I didn’t want to substitute a different variety of cabbage because the color bleed would be unfortunate. So I’ve just been sitting around with beets and not using them.

I also have in my pantry a package of black rice noodles. I had a plan to use them in some showy way for company… possibly as a cold soba type salad variation.

And then I just sort of played from there.

Cold Black Rice Noodle and Beet Salad

Julienne 4 raw beets (but it could easily have been a few more).

Boil some water

Julienne carrots until you have about a third the quantity of beets. You could also throw in some red bell pepper or cucumber or whatnot.

Cooking the noodles – do not believe the package! The package says to put the noodles into the cold water, bring it to a boil, and then cook for a few minutes. This will lead to mush and tears. Instead, boil the water, turn the heat OFF, then add the noodles (I did two of the little wrapped packages, so that’s about 5 ounces), and within a minute or so they will be plenty soft. Rinse under cold water to stop the cooking even though you will lose starch. Actually, for these purposes, there wasn’t much harm in losing the released starch.

Dump the noodles in with the vegetables.

Squeeze 2 limes, add 2 Tablespoons of black vinegar and about an eight of a cup of plain rice vinegar, sprinkle in about 2 teaspoons of brown sugar, and a healthy glug of toasted sesame oil. Mix that all together and see whether it feels like the proper amount of sauciness and whether the tastes are balanced.

Toast some unsweetened shredded coconut, and add it (this really improved the dish!).
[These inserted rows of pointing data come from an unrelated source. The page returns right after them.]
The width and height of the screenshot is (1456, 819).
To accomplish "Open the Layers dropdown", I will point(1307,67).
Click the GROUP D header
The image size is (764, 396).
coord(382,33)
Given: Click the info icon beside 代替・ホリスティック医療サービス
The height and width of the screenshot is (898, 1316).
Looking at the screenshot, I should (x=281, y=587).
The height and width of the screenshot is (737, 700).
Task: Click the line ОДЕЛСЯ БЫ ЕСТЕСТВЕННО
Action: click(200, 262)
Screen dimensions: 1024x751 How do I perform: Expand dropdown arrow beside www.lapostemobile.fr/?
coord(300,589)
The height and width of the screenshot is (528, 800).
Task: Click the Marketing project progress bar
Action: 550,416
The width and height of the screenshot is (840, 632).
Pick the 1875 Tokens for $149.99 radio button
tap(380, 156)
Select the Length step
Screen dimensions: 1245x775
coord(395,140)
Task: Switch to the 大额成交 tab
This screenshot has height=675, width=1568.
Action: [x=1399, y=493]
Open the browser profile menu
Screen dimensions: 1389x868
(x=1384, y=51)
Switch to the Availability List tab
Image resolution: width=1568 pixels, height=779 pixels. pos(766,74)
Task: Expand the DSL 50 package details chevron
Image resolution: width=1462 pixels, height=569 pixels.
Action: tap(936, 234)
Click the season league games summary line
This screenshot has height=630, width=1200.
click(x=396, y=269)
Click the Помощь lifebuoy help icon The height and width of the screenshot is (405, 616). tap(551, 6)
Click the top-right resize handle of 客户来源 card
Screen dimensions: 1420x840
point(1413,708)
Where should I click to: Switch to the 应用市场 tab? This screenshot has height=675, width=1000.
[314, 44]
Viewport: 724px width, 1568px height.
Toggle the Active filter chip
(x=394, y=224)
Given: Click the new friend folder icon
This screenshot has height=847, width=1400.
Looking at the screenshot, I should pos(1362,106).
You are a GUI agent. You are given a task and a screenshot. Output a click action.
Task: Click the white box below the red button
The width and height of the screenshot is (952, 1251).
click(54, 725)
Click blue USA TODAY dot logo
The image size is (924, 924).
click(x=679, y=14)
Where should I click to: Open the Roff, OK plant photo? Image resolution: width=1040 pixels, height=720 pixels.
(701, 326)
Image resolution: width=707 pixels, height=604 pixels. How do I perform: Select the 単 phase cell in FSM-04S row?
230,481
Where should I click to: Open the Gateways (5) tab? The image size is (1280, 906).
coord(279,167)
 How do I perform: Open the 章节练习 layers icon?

And then feel free to go through your cupboards looking for other fun things. The only thing else I added were some toasted almond slivers, but sesame seeds or tofu or more vegetables all would have been good. Cabbage would be a good addition, too.

The end result was charmingly vegan and gluten free, but I was tempted to try adding a splash of fish sauce, and it’s with noting to people with dietary concerns that the noodles contain corn starch.

And now I know what I’ll be taking to the next food blogger pot luck.